*What you are asked to do*: Your task is to copy the lines of the data below from the line holding "Given: Toggle the" through the line holding "Given: Click the Show Table button", inclusive, exactly and with nothing added.
*** Supplied entries Section Begins ***
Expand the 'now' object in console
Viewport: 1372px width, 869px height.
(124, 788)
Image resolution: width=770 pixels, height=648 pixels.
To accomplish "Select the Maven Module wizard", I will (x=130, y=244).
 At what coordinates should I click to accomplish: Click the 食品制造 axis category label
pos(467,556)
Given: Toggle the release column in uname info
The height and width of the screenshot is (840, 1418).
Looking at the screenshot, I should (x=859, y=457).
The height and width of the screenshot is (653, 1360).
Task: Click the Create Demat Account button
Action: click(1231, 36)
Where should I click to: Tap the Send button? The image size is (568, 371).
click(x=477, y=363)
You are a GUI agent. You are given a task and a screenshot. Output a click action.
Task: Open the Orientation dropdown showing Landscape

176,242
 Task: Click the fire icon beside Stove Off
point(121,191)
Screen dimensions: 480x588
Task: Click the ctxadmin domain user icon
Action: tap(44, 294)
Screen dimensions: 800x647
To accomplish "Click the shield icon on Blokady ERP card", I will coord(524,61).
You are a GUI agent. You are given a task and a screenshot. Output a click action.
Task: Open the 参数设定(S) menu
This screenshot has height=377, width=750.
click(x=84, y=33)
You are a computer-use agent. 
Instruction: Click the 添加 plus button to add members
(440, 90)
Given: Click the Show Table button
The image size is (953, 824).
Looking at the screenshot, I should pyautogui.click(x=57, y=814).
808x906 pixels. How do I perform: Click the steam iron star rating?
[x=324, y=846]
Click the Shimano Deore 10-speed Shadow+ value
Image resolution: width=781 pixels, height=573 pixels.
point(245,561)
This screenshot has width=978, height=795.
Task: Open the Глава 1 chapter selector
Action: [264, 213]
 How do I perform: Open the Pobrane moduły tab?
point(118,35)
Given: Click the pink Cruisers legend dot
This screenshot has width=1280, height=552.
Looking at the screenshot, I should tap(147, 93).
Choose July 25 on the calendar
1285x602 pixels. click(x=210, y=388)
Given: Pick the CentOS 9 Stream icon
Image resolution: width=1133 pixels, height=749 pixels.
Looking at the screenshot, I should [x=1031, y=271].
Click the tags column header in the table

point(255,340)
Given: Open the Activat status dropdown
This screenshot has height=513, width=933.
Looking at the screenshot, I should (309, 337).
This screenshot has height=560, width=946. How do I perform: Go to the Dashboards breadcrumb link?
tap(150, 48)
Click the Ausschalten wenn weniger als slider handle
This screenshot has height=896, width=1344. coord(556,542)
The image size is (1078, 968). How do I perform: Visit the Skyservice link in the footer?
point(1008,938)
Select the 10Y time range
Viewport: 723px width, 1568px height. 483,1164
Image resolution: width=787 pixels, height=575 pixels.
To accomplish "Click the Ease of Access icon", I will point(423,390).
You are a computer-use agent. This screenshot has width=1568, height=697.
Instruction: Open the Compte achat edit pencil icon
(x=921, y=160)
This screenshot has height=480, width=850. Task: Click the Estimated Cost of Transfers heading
*** Supplied entries Section Ends ***
*Solution to this task*:
Given: Toggle the release column in uname info
The height and width of the screenshot is (840, 1418).
Looking at the screenshot, I should (x=859, y=457).
The height and width of the screenshot is (653, 1360).
Task: Click the Create Demat Account button
Action: click(1231, 36)
Where should I click to: Tap the Send button? The image size is (568, 371).
click(x=477, y=363)
You are a GUI agent. You are given a task and a screenshot. Output a click action.
Task: Open the Orientation dropdown showing Landscape

176,242
 Task: Click the fire icon beside Stove Off
point(121,191)
Screen dimensions: 480x588
Task: Click the ctxadmin domain user icon
Action: tap(44, 294)
Screen dimensions: 800x647
To accomplish "Click the shield icon on Blokady ERP card", I will coord(524,61).
You are a GUI agent. You are given a task and a screenshot. Output a click action.
Task: Open the 参数设定(S) menu
This screenshot has height=377, width=750.
click(x=84, y=33)
You are a computer-use agent. 
Instruction: Click the 添加 plus button to add members
(440, 90)
Given: Click the Show Table button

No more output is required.